======== EXCERPT TO READ ========
Skip the navigation
)
News

EMC joins forces with Hadoop distributor MapR Technologies

It will use MapR's technology as part of a pre-tested Hadoop software stack

May 25, 2011 01:26 PM ET

Computerworld - EMC today formally announced a reseller partnership with MapR Technologies, a start-up that plans to sell a proprietary MapReduce product based on Apache Hadoop.

To date, MapR has been in development mode. The company has 15 beta customers testing its product, which wil be sold as both software and as a stand-alone appliance.

"With the EMC deal, we get worldwide distribution," said John Schroeder, CEO of MapR. "[And]...we get a worldwide support organization."

MapR will be part of the recently announced EMC Greenplum HD Enterprise Edition, an interface-compatible implementation of the Apache Hadoop software stack.

Earlier this month, EMC announced its planned partnership with MapR as part of a new direction into offering big data database and MapReduce products.

MapReduce is a framework for processing enormous data sets and performing high-performance analytics in a distributed database that run across a cluster of server nodes. In every cluster, a master node performs the mapping function. As data is input, it is partitioned into smaller sub-groups for processing of a larger query. Because the query is broken into subsets, MapReduce is faster than traditional relational databases at processing "big data" sets.
======== RECORDS SUPPLIED ========
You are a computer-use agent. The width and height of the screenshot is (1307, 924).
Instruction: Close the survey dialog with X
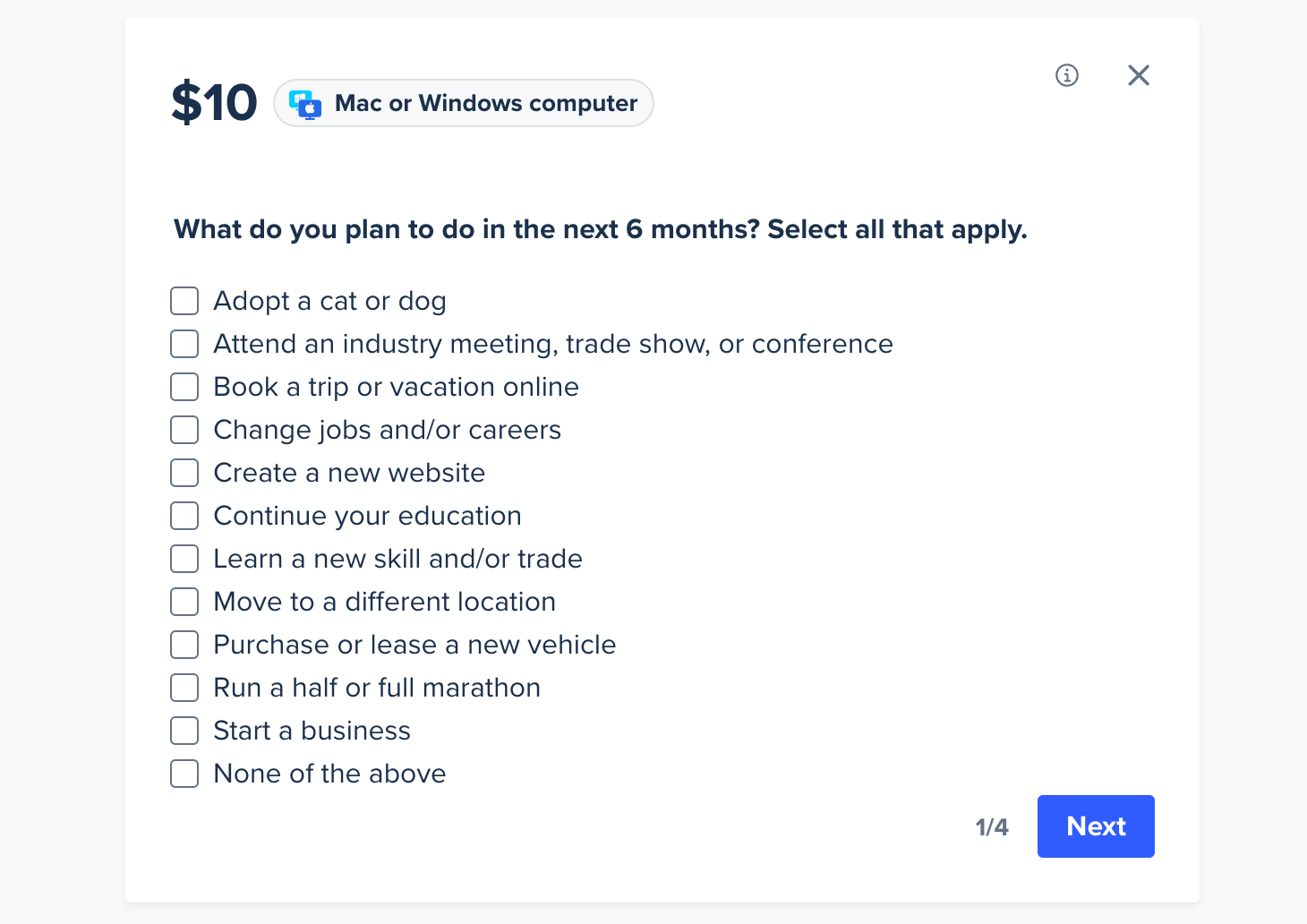[x=1139, y=75]
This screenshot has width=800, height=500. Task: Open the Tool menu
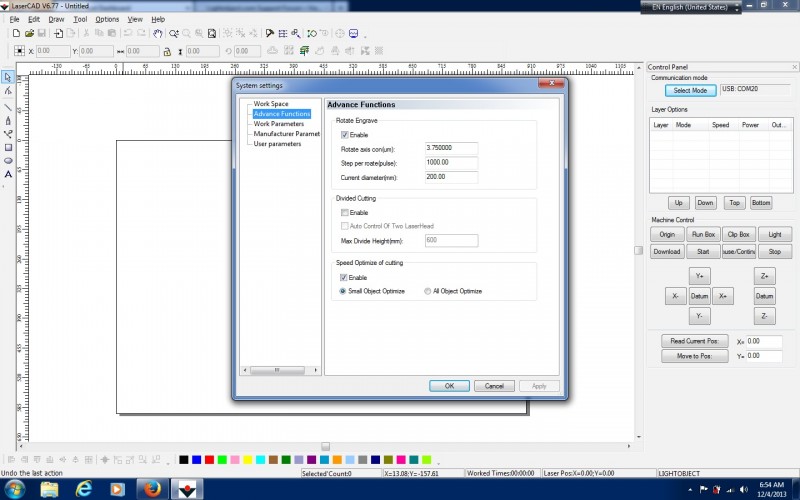click(x=80, y=19)
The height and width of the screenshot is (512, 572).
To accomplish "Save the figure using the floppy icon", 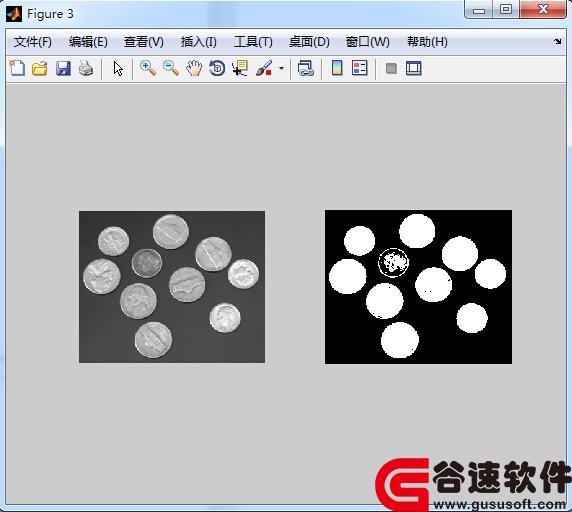I will [63, 68].
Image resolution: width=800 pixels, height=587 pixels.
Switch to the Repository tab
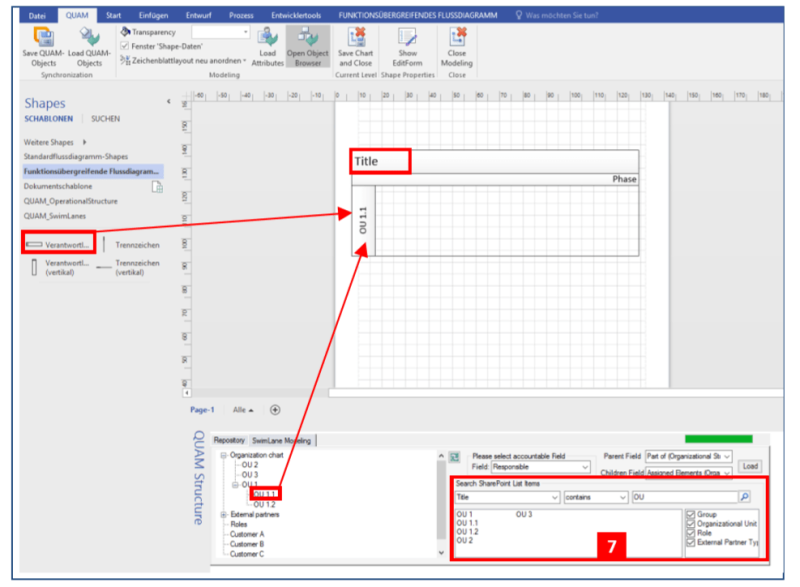tap(229, 440)
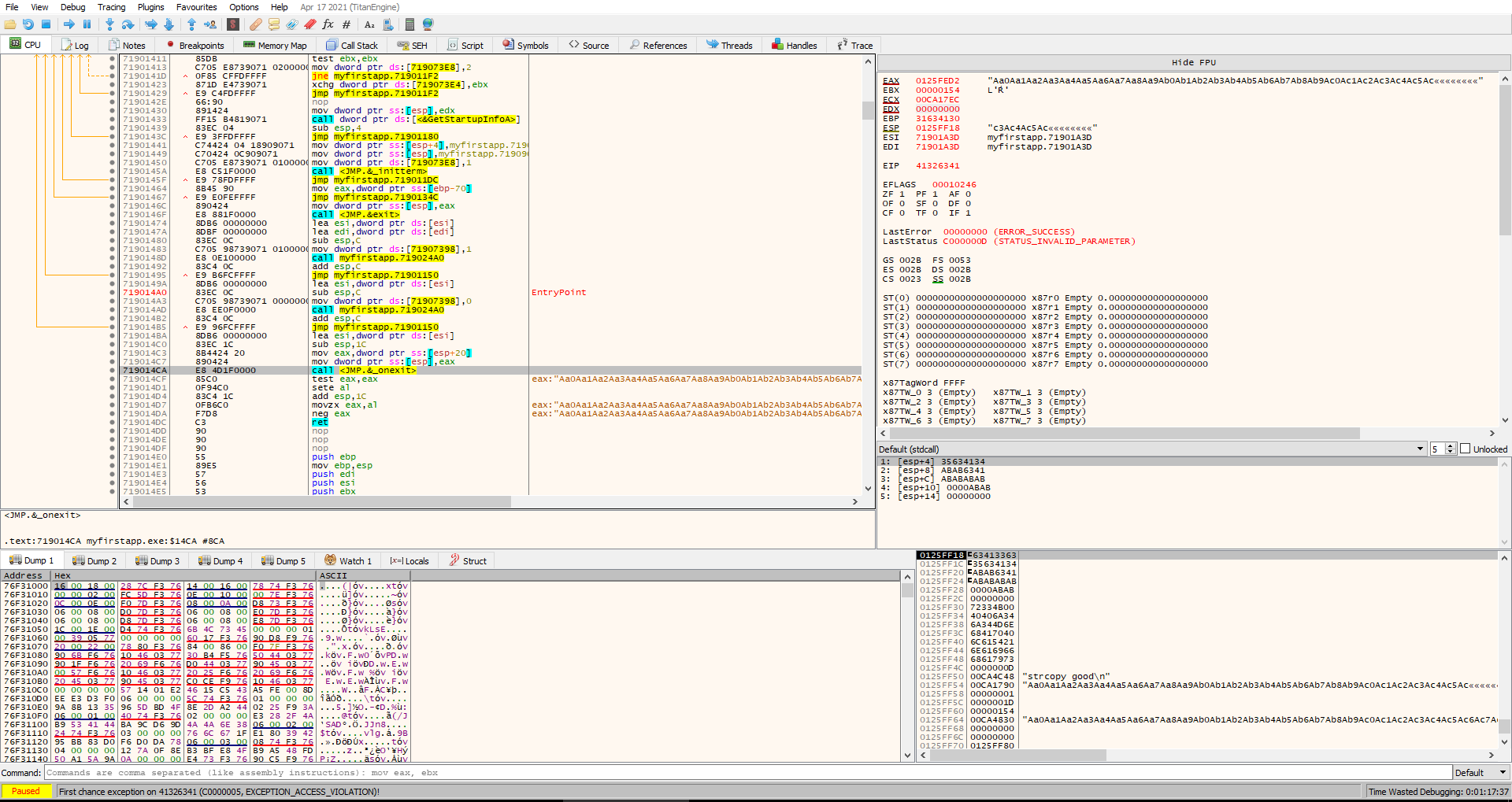Expand the Default (stdcall) calling convention dropdown

click(x=1420, y=449)
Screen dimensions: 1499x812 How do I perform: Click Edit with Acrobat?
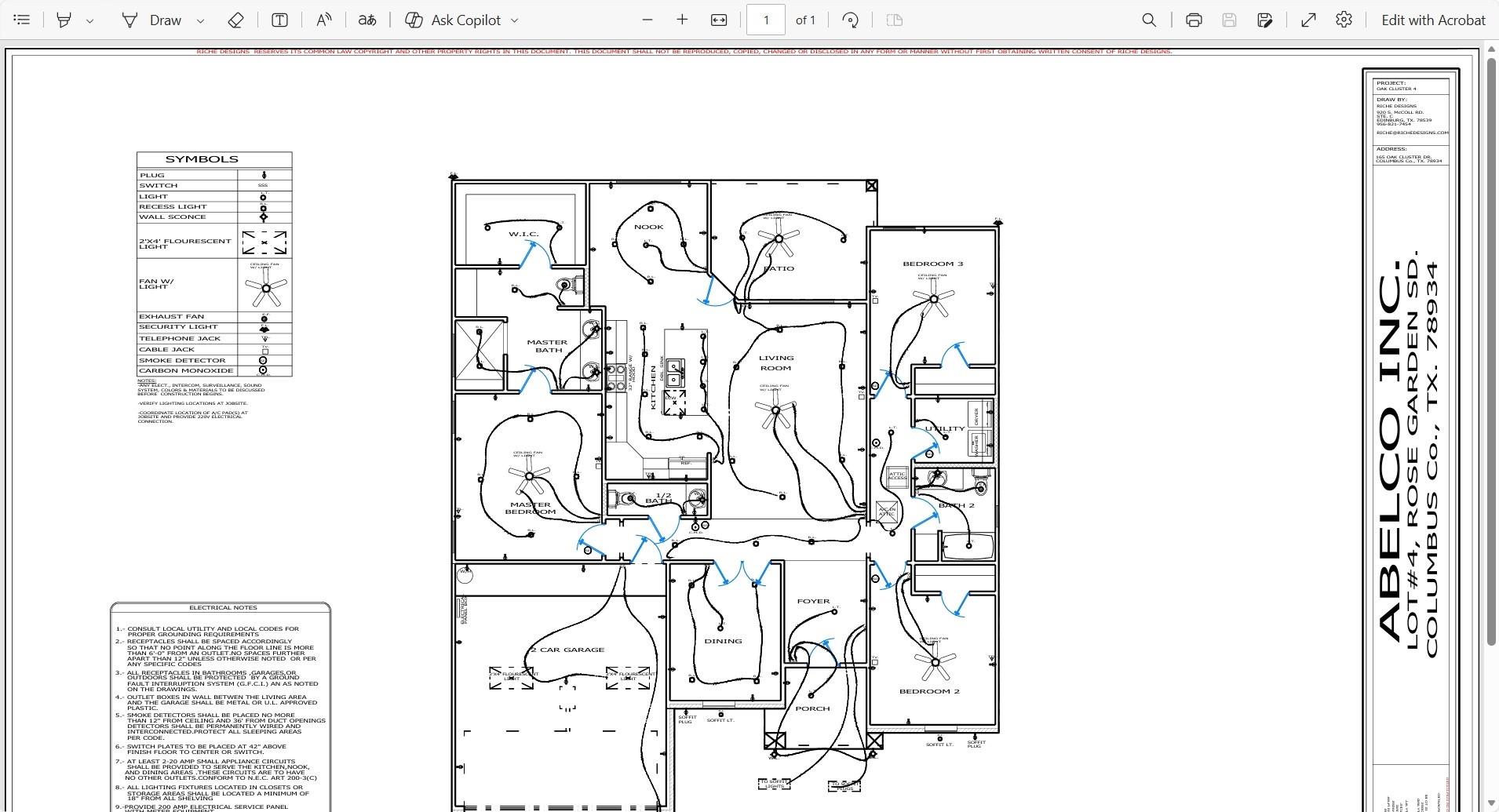1433,20
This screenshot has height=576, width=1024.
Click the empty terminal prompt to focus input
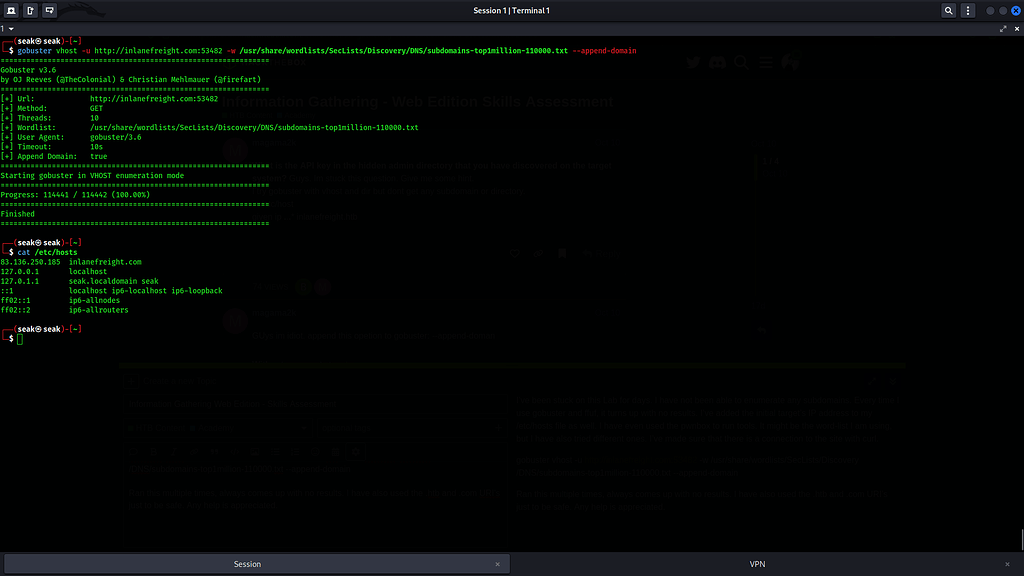[20, 339]
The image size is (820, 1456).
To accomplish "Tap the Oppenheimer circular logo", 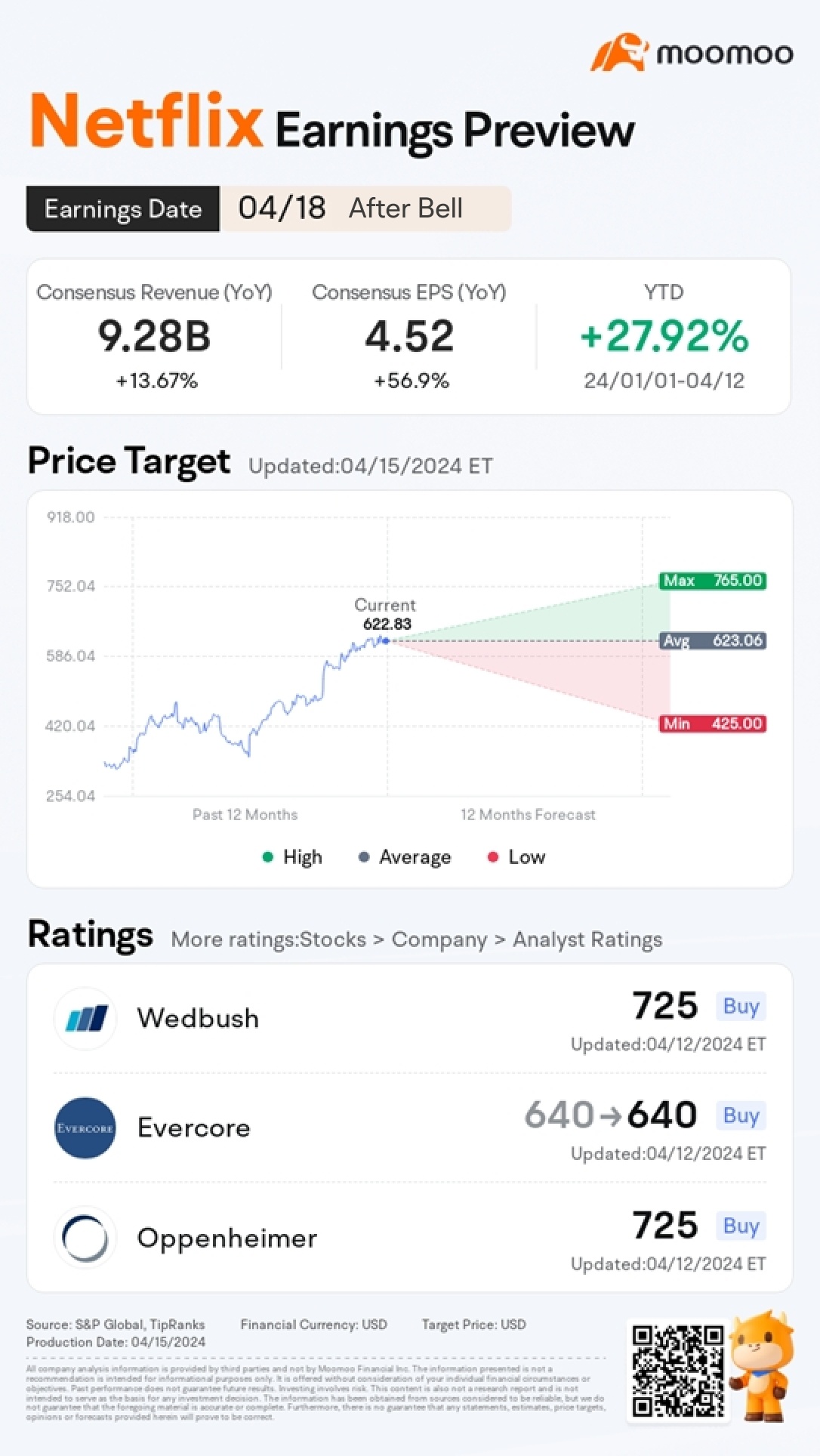I will [85, 1238].
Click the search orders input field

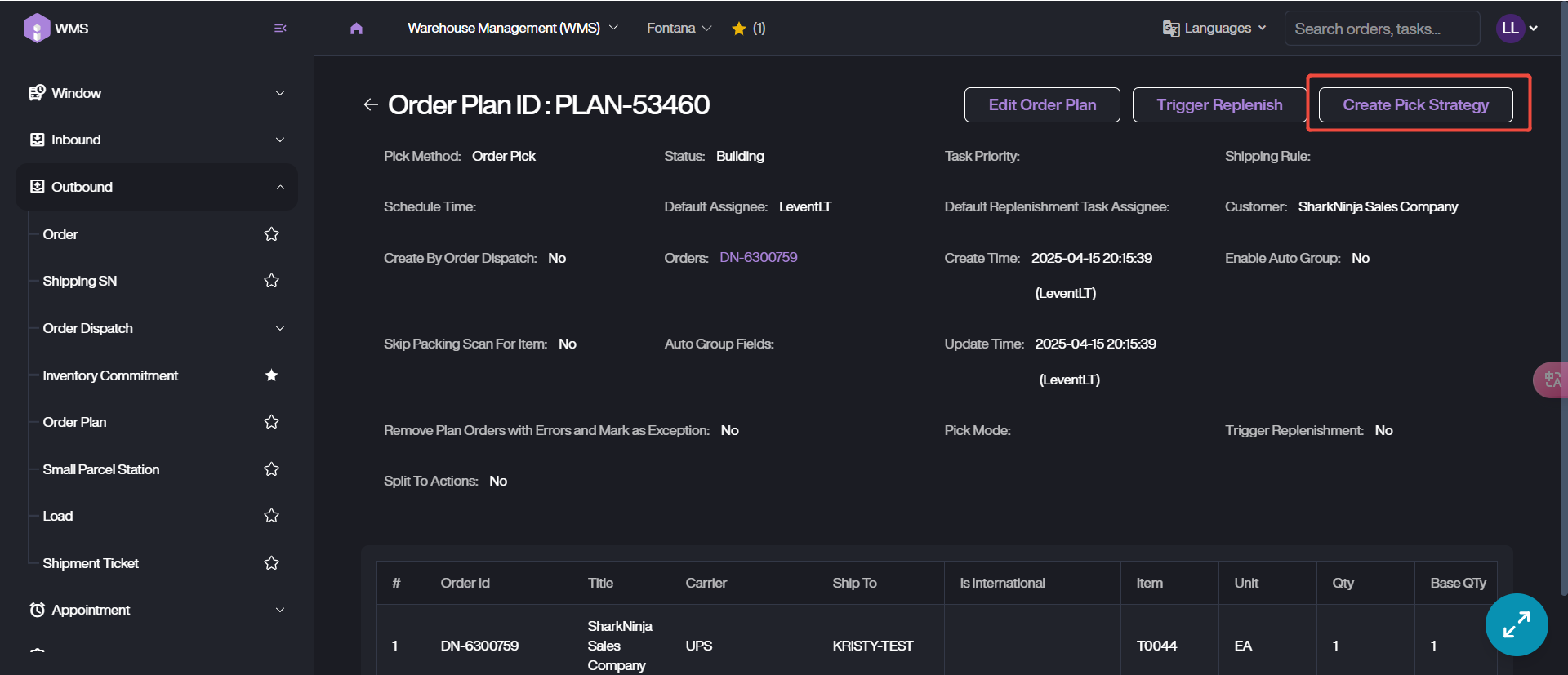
========
● **TASKS TO COMPLETE**:
(1) Return the full news article about EMC's partnership with MapR Technologies, word for word.
(2) Report every line of the records that contains the string "input". Case counts.

● **EXERCISE RESPONSES**:
(1)
Skip the navigation
)
News

EMC joins forces with Hadoop distributor MapR Technologies

It will use MapR's technology as part of a pre-tested Hadoop software stack

May 25, 2011 01:26 PM ET

Computerworld - EMC today formally announced a reseller partnership with MapR Technologies, a start-up that plans to sell a proprietary MapReduce product based on Apache Hadoop.

To date, MapR has been in development mode. The company has 15 beta customers testing its product, which wil be sold as both software and as a stand-alone appliance.

"With the EMC deal, we get worldwide distribution," said John Schroeder, CEO of MapR. "[And]...we get a worldwide support organization."

MapR will be part of the recently announced EMC Greenplum HD Enterprise Edition, an interface-compatible implementation of the Apache Hadoop software stack.

Earlier this month, EMC announced its planned partnership with MapR as part of a new direction into offering big data database and MapReduce products.

MapReduce is a framework for processing enormous data sets and performing high-performance analytics in a distributed database that run across a cluster of server nodes. In every cluster, a master node performs the mapping function. As data is input, it is partitioned into smaller sub-groups for processing of a larger query. Because the query is broken into subsets, MapReduce is faster than traditional relational databases at processing "big data" sets.

(2)
Click the empty terminal prompt to focus input
Click the search orders input field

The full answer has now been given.